Son pocos los colombianos que consideran la problemática de las drogas ilícitas de su incumbencia, a pesar de que esta representa el fenómeno que más nos ha afligido. Este es el segundo argumento que sustenta mi diagnóstico sobre por qué Colombia seguirá perdiendo no solo lustros, sino décadas, en la lucha contra las drogas.
Pero el argumento central de este diagnóstico se basa en la tesis de que, luego de tantos años de lucha, las decisiones políticas en esta materia se siguen tomando a espaldas del conocimiento científico y la experiencia empírica.
Hace más de diez años, desde cuando me imbuí de lleno en la política de lucha contra las drogas, soñaba con contribuir con mi conocimiento adquirido sobre el tema a la solución de la problemática. Por ello, ante unos funcionarios de la DEA, que en el Ministerio de Defensa nos indicaban que para maximizar la fumigación los pilotos serían guiados por GPS, tomé aire y les solté mi primera descarga académica: ¡por qué fumigar, si eso no soluciona nada! Solo genera el efecto balón, que es del abecé de esta lucha y que tanto se menciona en los informes de la ONU. ¿No se irían los cultivos a terrenos contiguos o a los países vecinos? La respuesta fue: la idea es que ustedes se quiten ese problema. Dije hacia mis adentros: eso no es solidario con nuestros vecinos, bienvenido a la realpolitik.
Luego, el destino me llevó como representante alterno de Colombia ante los Organismos Internacionales en Viena a ocuparme de la política multilateral de lucha contra las drogas. Ante la Comisión de Estupefacientes de la ONU en 1998 logramos, con el conocimiento académico y científico acumulado, darle un nuevo diseño a la política global con el reconocimiento de unos principios básicos: sin reducción de la demanda en los países desarrollados y sin desarrollo alternativo en los países productores no habrá éxito. Con solidaridad económica y social veremos resultados y la guerra contra las drogas sería un tema del pasado.

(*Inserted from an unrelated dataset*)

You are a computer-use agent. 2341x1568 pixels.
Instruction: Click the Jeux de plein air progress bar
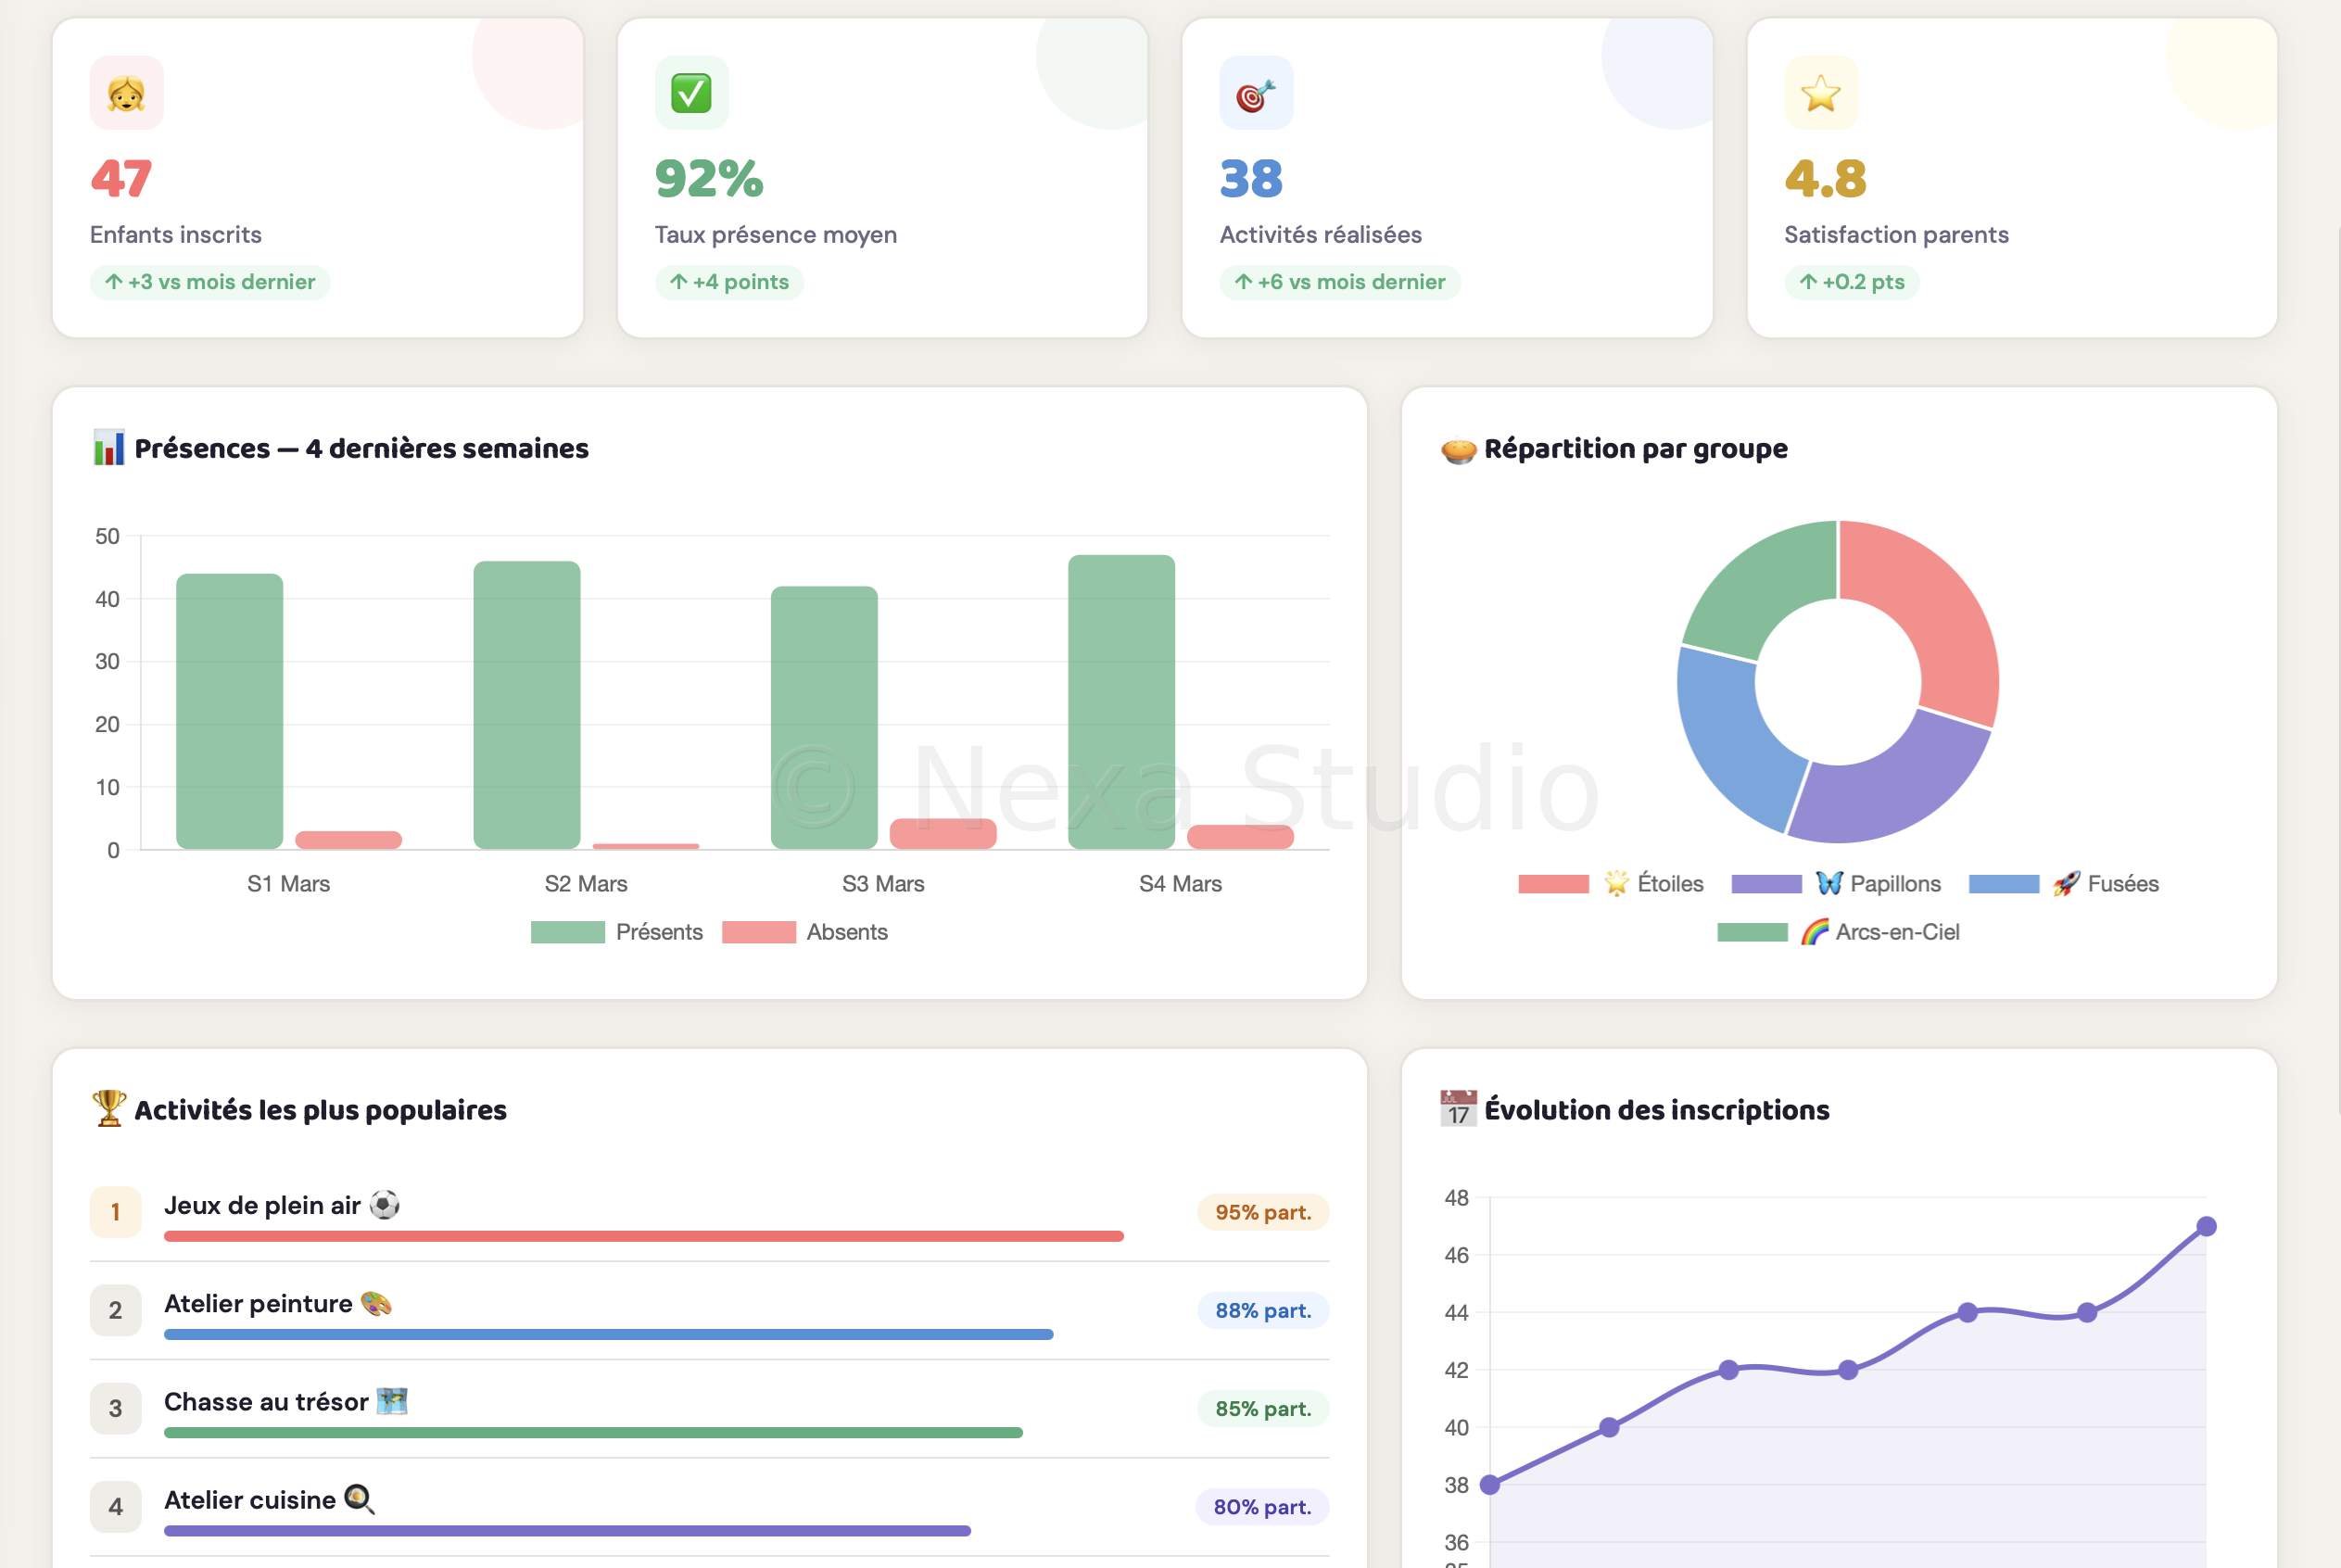644,1236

Esta era la esperanza para el mundo, pero tan solo un año después de que la Asamblea General de la ONU aprobó con gran despliegue político y periodístico la nueva estrategia internacional, la primera potencia mundial, Estados Unidos, le da el portazo: Clinton le reedita el Plan Colombia a Pastrana para convertirlo en una estrategia eminentemente militar de guerra contra las drogas.
En el 2004, desde el Gobierno, insistí en la necesidad de basarnos en elementos de juicio científicos y aprovechar el acervo cognitivo desde la academia para enfrentar el fenómeno. Tuve la oportunidad de fortalecer el instrumento más avanzado de estudio que la Oficina de las Naciones Unidas contra la Droga y el Delito adelanta con el Gobierno sobre los cultivos de coca. Dicho instrumento, que es el Sistema Integrado de Monitoreo de Cultivos Ilícitos ONU-Simci, arroja anualmente datos y análisis cada vez más completos y contundentes, que han dejado sin sustento el discurso político oficial estadounidense y colombiano sobre los supuestos éxitos en esta lucha.
¿Dónde estamos luego de más de diez años de aplicar la misma receta? En 1995, cuando comenzó una verdadera lluvia de glifosato sobre la coca y la amapola, había tan solo 45.000 hectáreas de cultivos y se producían 200 toneladas de cocaína. Ahora, en el 2005, Simci contabilizó 86.000 hectáreas de cultivos, con un récord de producción de cocaína pura en más de 650 toneladas. A este fracaso debemos sumarle su aporte en el deterioro ambiental y en la salud, por haber fumigado cerca de un millón de hectáreas, con un costo operativo de más de medio billón de dólares. Se ve que eso de trabajar, trabajar y trabajar sin darle valor al conocimiento científico nos condenará a otra década perdida en la lucha contra este flagelo.